What you are asked to do ▸ Repeat the entries below word for word, from the start through the line that contains "Action: [166, 234]", including that line. Leave out the pictures.

Element and text position data
****

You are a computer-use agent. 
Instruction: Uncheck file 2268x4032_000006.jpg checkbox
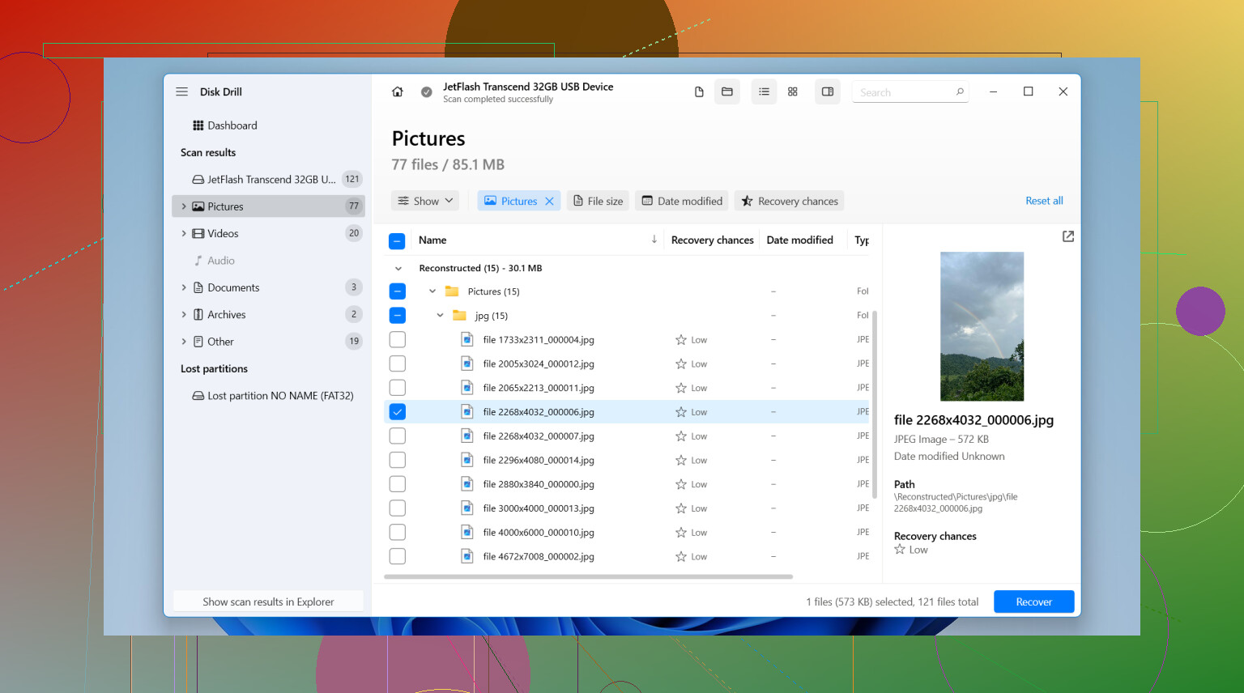point(398,412)
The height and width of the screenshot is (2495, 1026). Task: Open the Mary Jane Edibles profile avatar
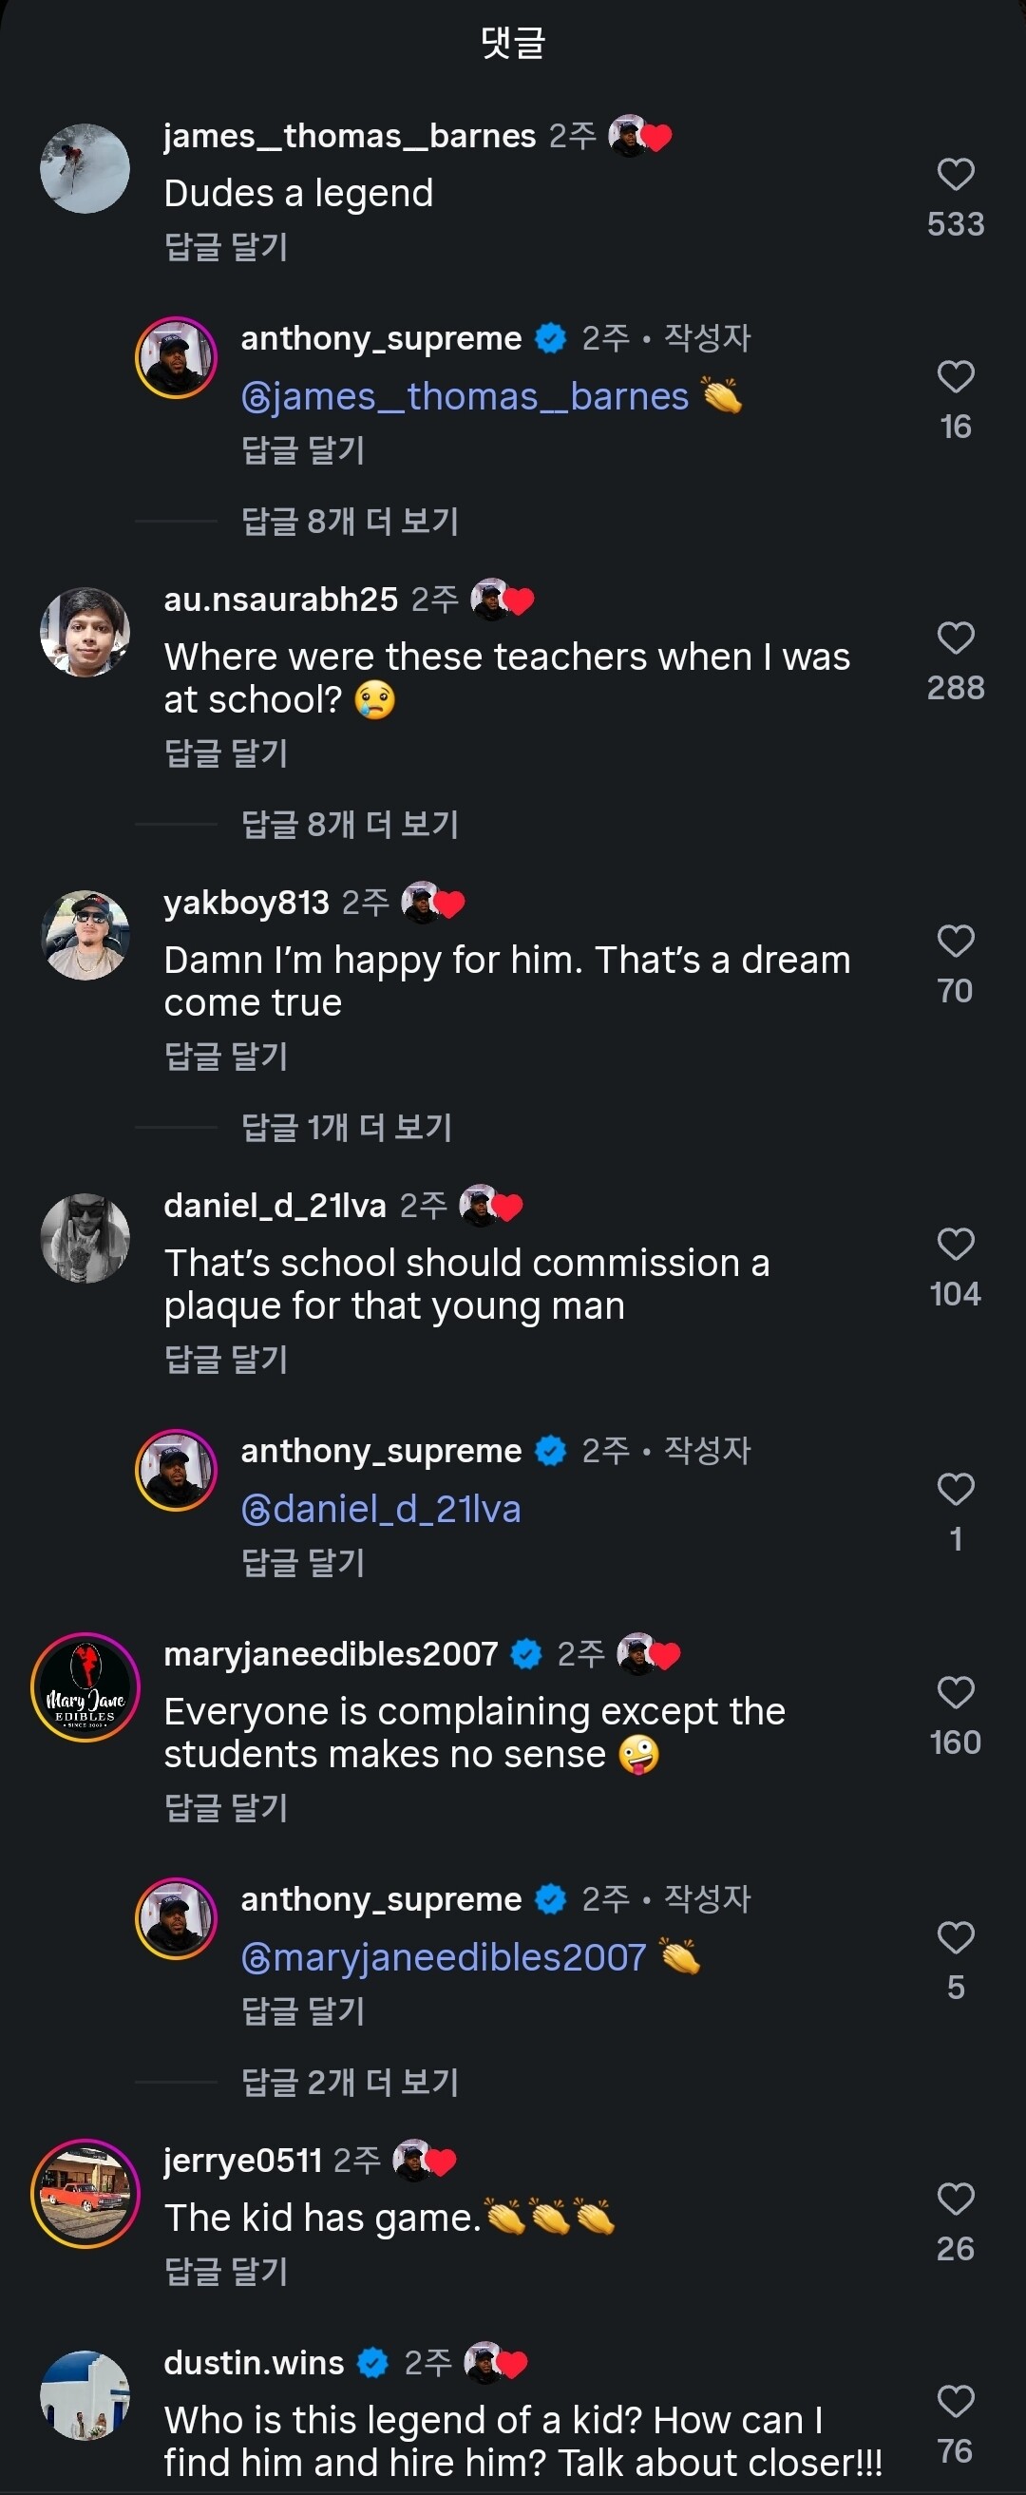pos(85,1687)
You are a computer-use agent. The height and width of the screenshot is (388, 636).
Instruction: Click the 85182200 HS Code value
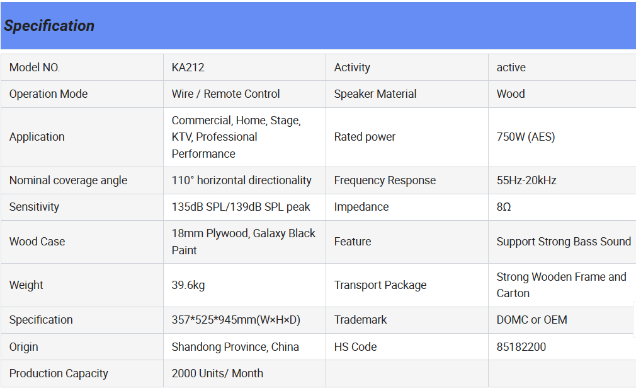coord(521,347)
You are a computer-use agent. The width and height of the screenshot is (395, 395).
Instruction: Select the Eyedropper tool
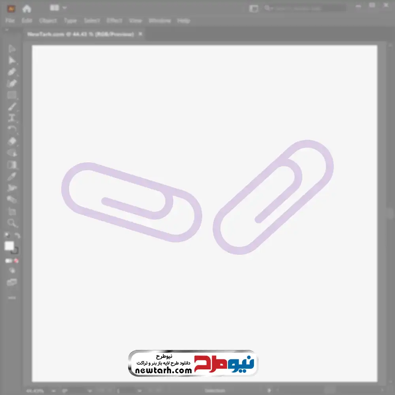pyautogui.click(x=12, y=176)
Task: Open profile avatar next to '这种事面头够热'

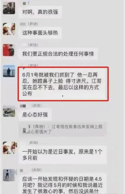Action: (x=9, y=29)
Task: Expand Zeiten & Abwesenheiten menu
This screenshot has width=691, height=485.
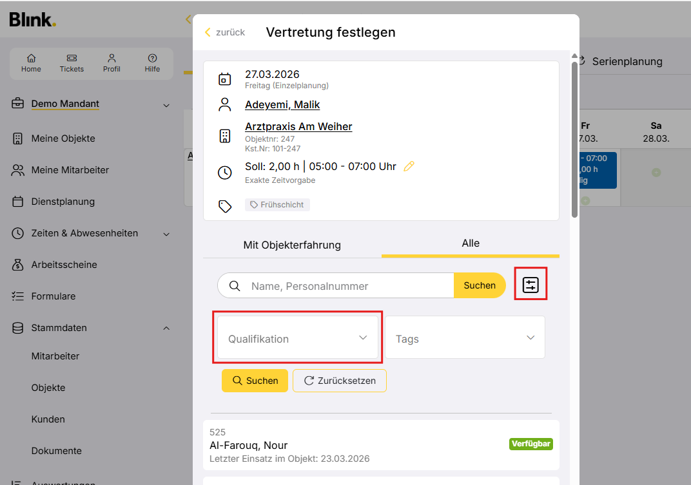Action: [166, 234]
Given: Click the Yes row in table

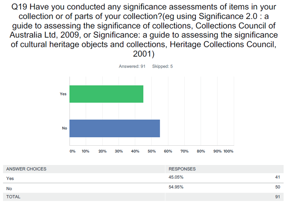Looking at the screenshot, I should click(x=143, y=178).
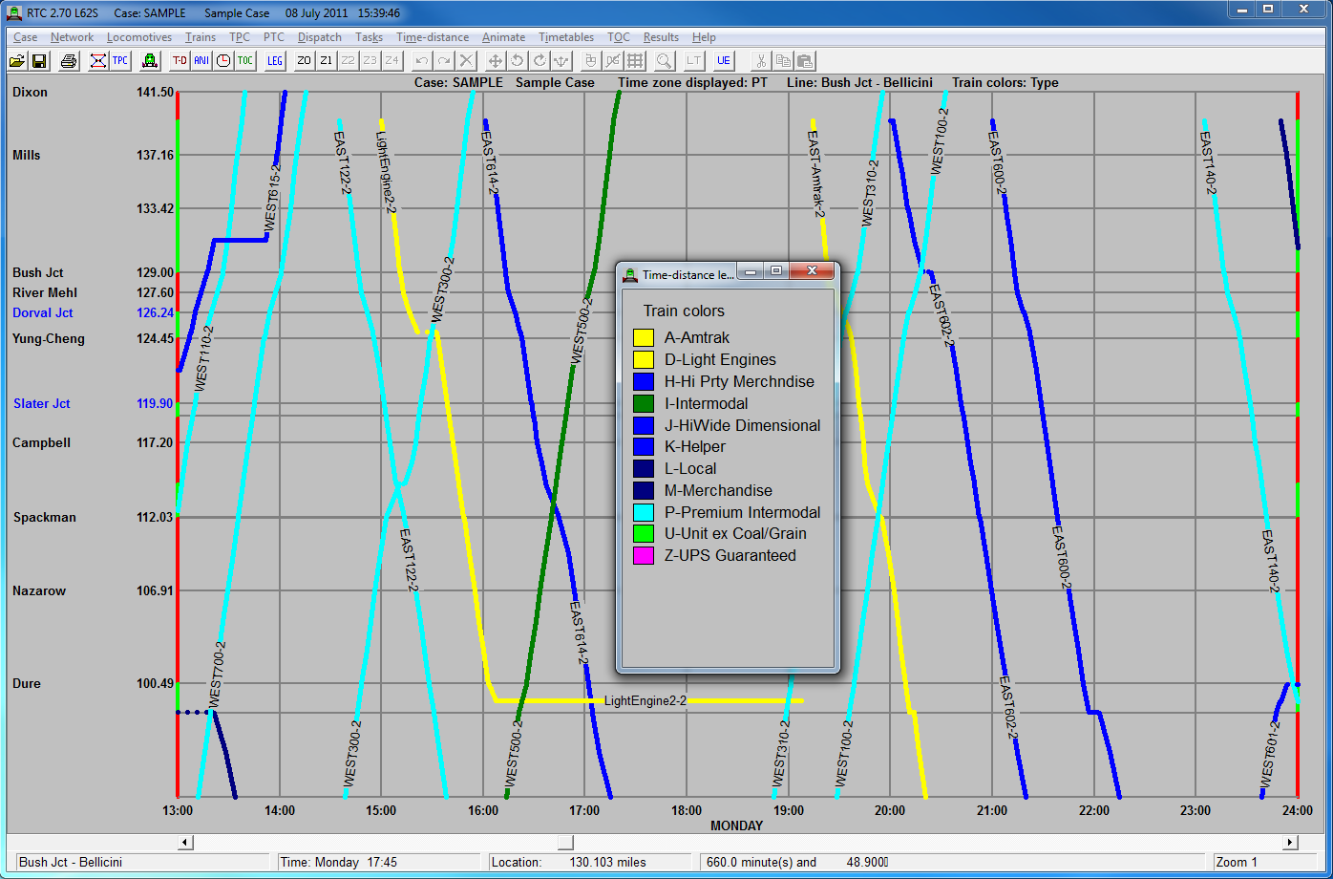Expand the Time-distance menu
The width and height of the screenshot is (1333, 879).
point(433,37)
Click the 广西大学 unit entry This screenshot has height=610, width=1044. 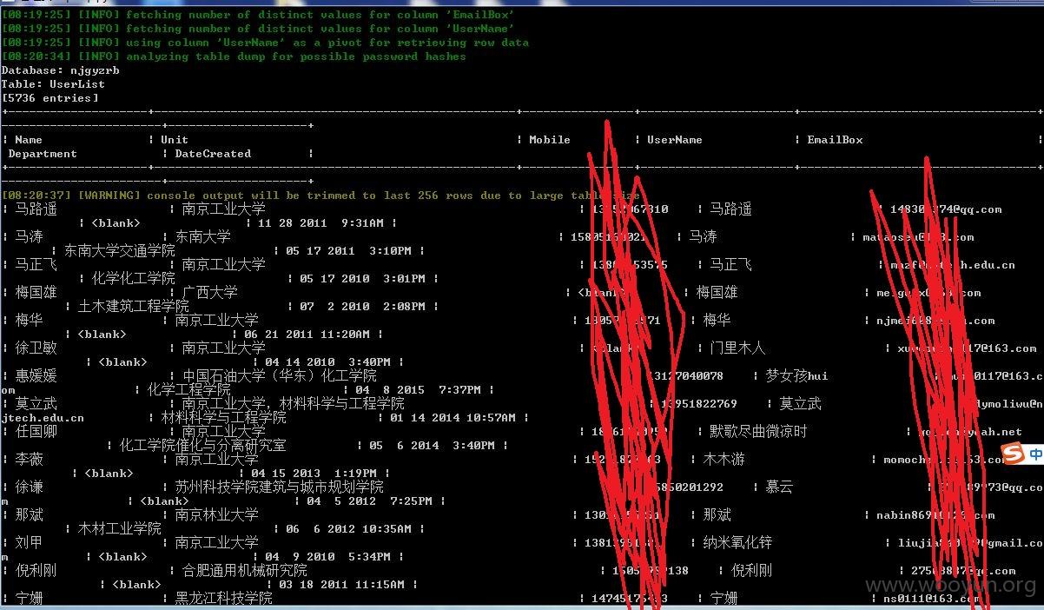tap(209, 292)
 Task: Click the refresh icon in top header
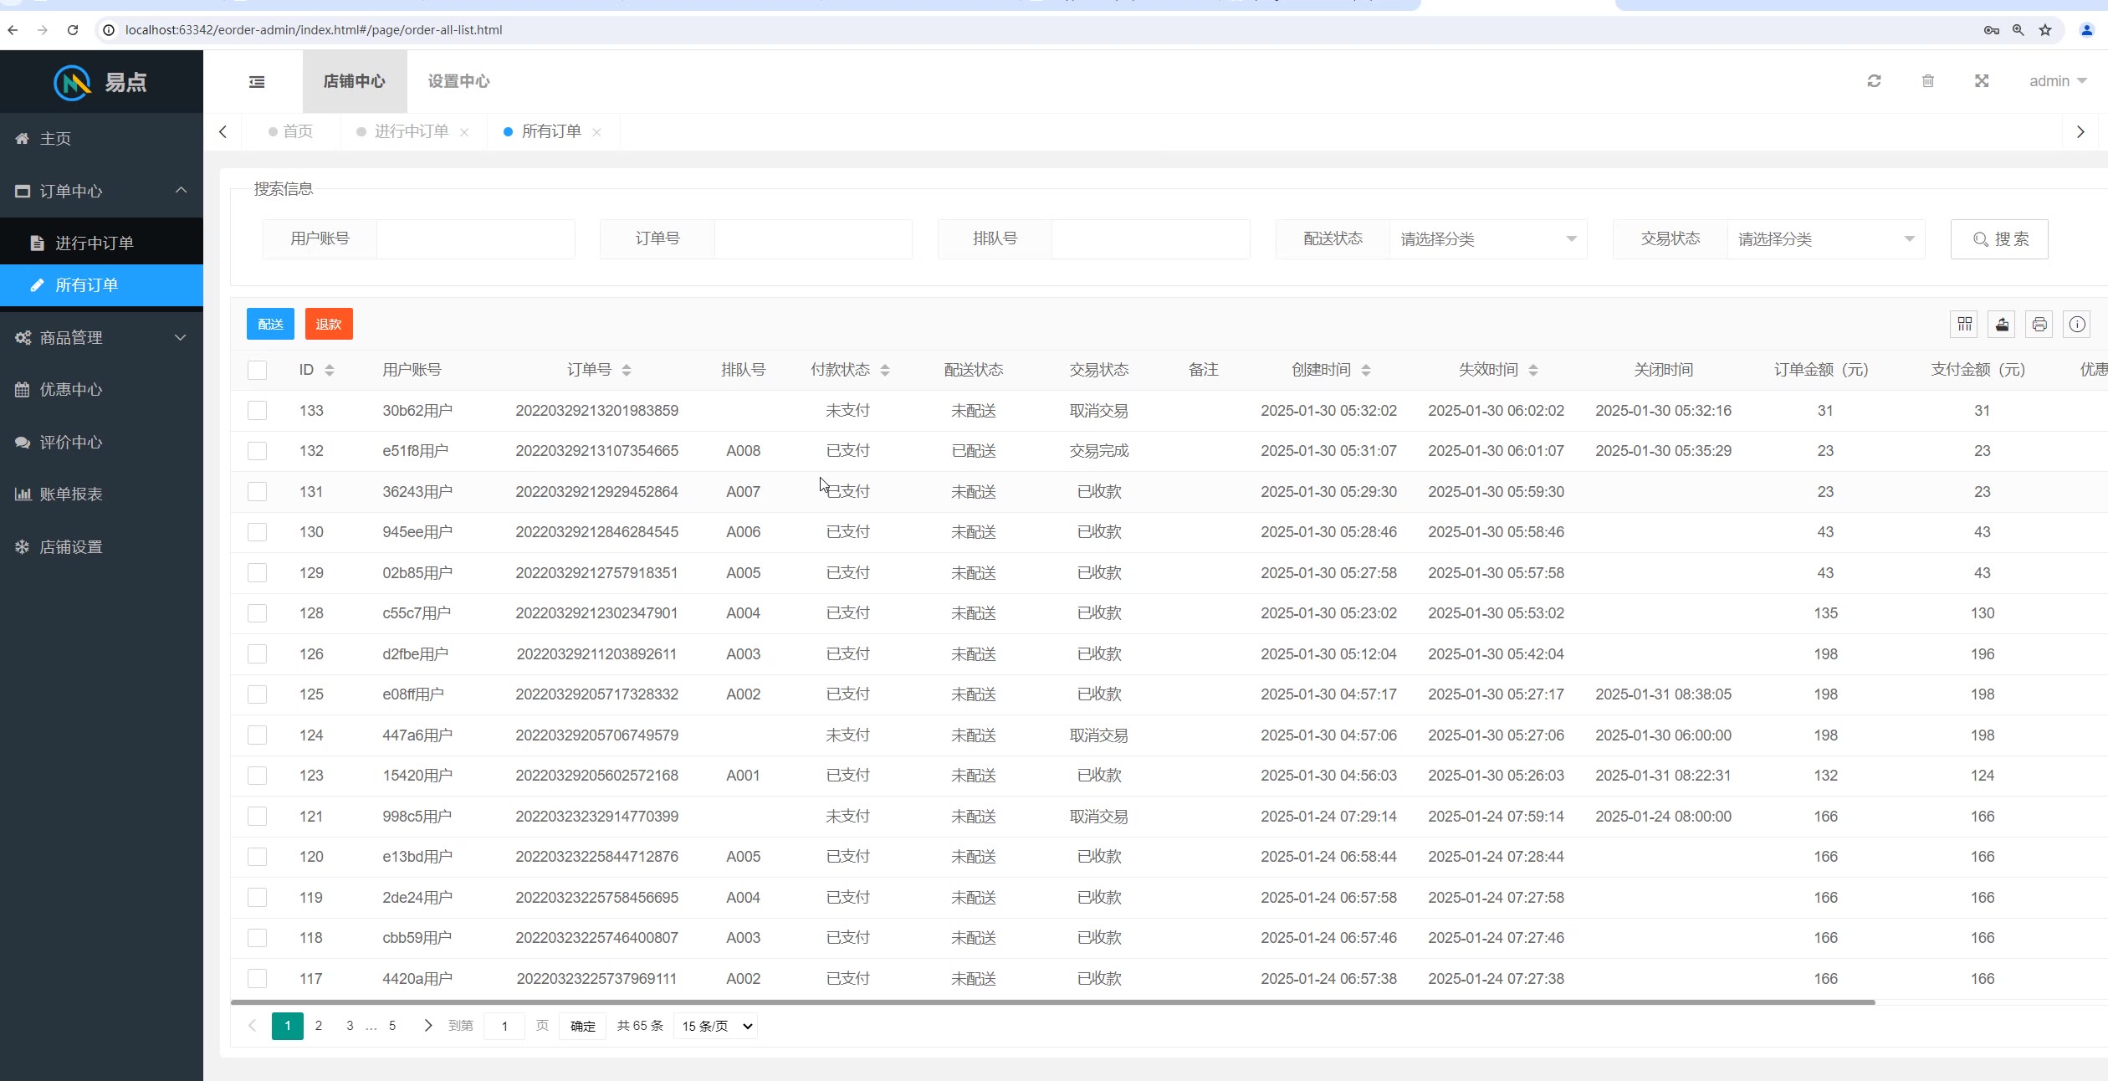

****

Solution to this task ▸
You are a computer-use agent. 
Instruction: Uncheck file 2268x4032_000006.jpg checkbox
point(398,412)
The height and width of the screenshot is (2495, 1026). Task: Open the Mary Jane Edibles profile avatar
pos(85,1687)
You are a computer-use agent. The height and width of the screenshot is (388, 636).
Instruction: Click the 85182200 HS Code value
coord(521,347)
You are a computer-use agent. The width and height of the screenshot is (395, 395).
Instruction: Select the Eyedropper tool
pyautogui.click(x=12, y=176)
Task: Open profile avatar next to '这种事面头够热'

Action: (x=9, y=29)
Task: Expand Zeiten & Abwesenheiten menu
This screenshot has width=691, height=485.
Action: [166, 234]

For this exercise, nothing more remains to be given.